The security guard asked Mr White to delete any photos he had taken from his phone. When he informed the guard that he had already posted the photos to Facebook, the guard called two police officers who arrived at the scene five minutes later.
"My daughter was crying by this stage," said Mr White, "[she] was saying she didn't like the man and wanted to go." The police officers informed him that taking photos was illegal in the shopping centre and that there were "clear signs" saying no photography was allowed.
Despite the fact that Mr White was clearly on an innocent family shopping trip, one of the officers claimed he was in his rights to confiscate Mr White's phone under the Prevention of Terrorism Act. Mr White described the officer's demeanour as rude and "intimidating".

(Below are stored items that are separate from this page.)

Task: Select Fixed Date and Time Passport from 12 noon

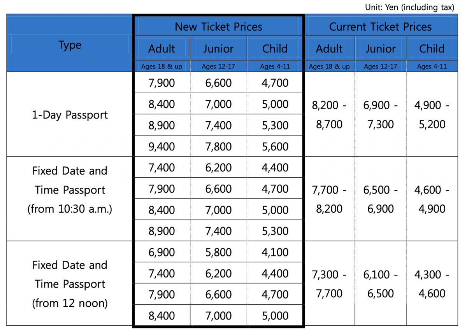Action: tap(70, 284)
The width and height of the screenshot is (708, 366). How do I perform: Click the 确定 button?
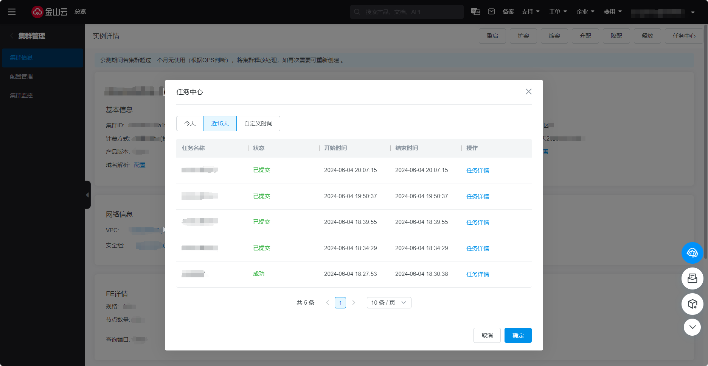[x=518, y=335]

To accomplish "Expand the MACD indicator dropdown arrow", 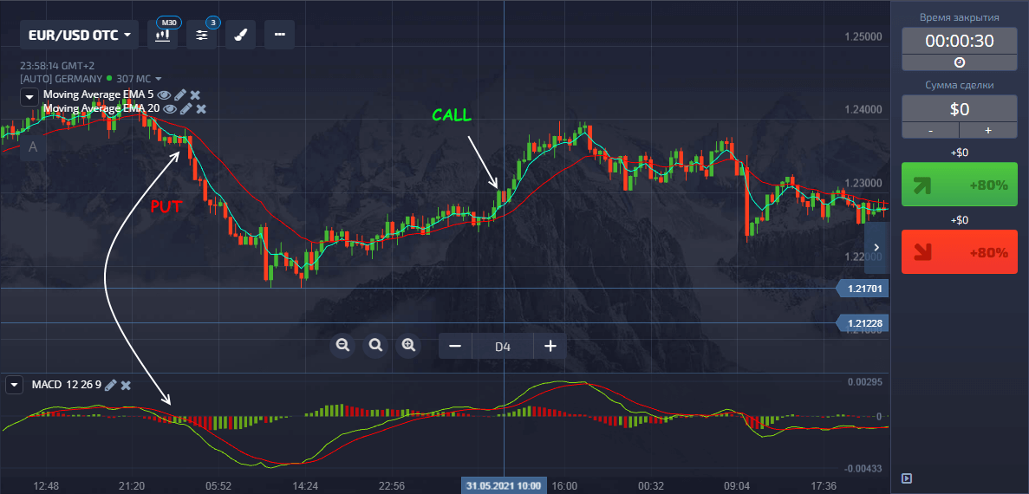I will tap(14, 385).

On a Facebook page set up following the incident, Mr White called for a boycott of Braehead shopping centre, citing the "truly ridiculous" nature of the situation. As of Monday afternoon, the group had amassed a following of over 8,250 members.
"Our priority is always to maintain a safe and enjoyable environment for all of our shoppers and retailers. The member of our security staff acted in good faith," said an official statement released by Braehead shopping centre.
"Although Friday's incident had nothing to do with a potential terrorist attack, the two retail assistants and the member of our security staff were faced with a situation they genuinely thought was suspicious. They witnessed a man taking photographs of a child, unaware that the man and the child were related
"I'm sure people will agree it is better safe than sorry," they added.